XP is still supported, until April 2014. It's 98 that's not supported any more. And I very much doubt that recent third party software would install on it. XP should still work but a lot of new software requires at least Vista nowadays.


----------



## patpro (Feb 6, 2014)

Damn, sorry for the confusion. From the beginning I was thinking about Win XP, but wrote Win 98. My bad.

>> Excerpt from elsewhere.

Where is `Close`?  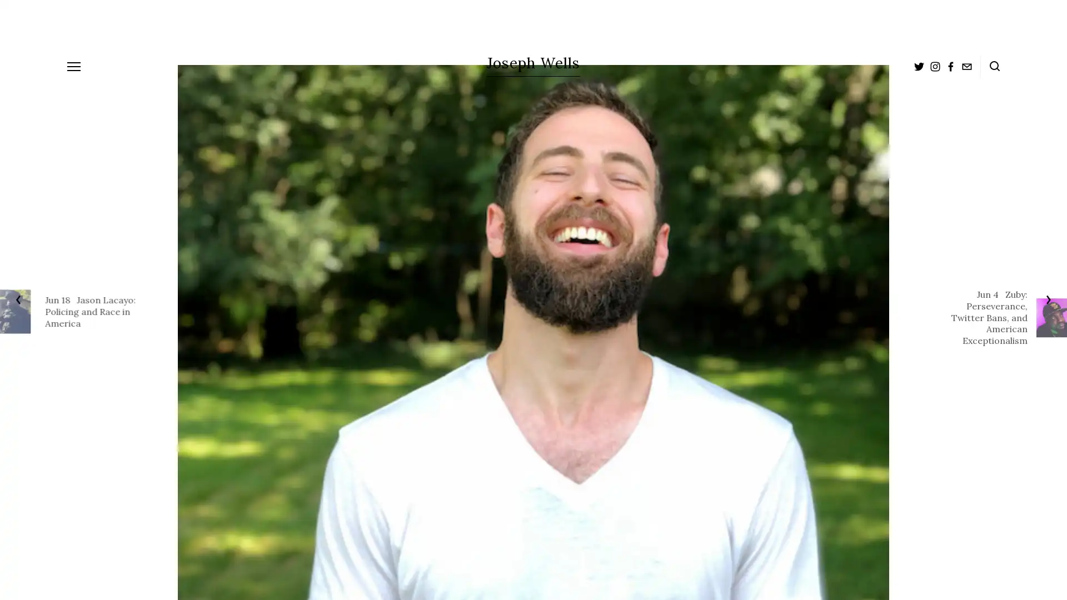 Close is located at coordinates (692, 205).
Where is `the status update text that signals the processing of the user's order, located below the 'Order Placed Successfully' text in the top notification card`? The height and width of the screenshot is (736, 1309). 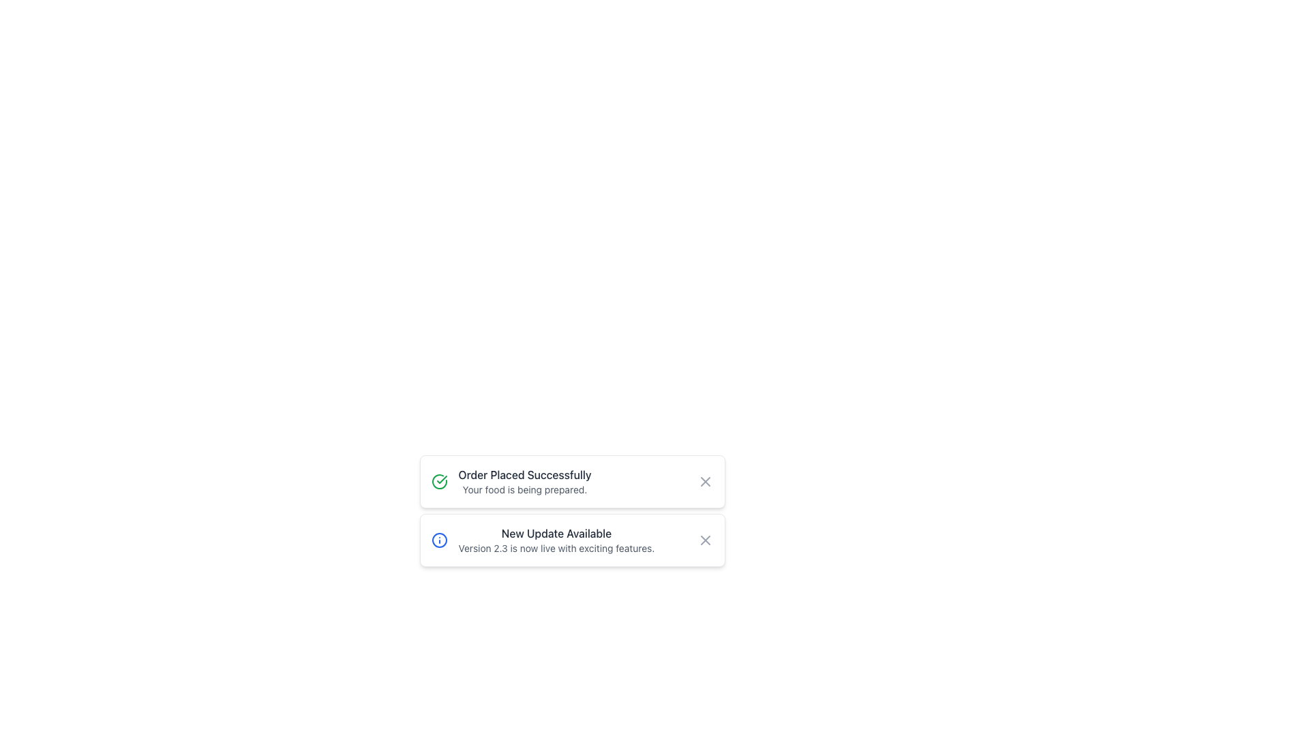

I don't intend to run modern software on this VM, and I know XP is all I need (I run other WinXP). I don't want this thread to turn into a "what is best windows as guest OS" discussion. My goal is to achieve VDI on top of FreeBSD headless box, with a communication protocol that would be - if possible - handled by hypervisor so that the guest OS is irrelevant. PCoIP would be great, because it allows many things (sound, USB...)


----------



## SirDice (Feb 6, 2014)

Windows XP's RDP does do sound but I'm not sure about the remote USB features. I'm afraid we don't have virtualization software that can do all the things you want it to do. I don't think Linux's XEN or KVM would either. Have you thought about running VMWare ESXi on bare metal? You would have to virtualize your FreeBSD but you can run both FreeBSD and Windows XP on the same machine at the same time.


----------



## patpro (Feb 6, 2014)

ESXi could be a solution, but don't want to get rid of FreeBSD as host system, and even ESXi does not come with PCoIP protocol.
May be Virtual Box is the way to go, but last time I checked the FreeBSD port, it lacked VRDP support (and apparently, it won't happen soon).


----------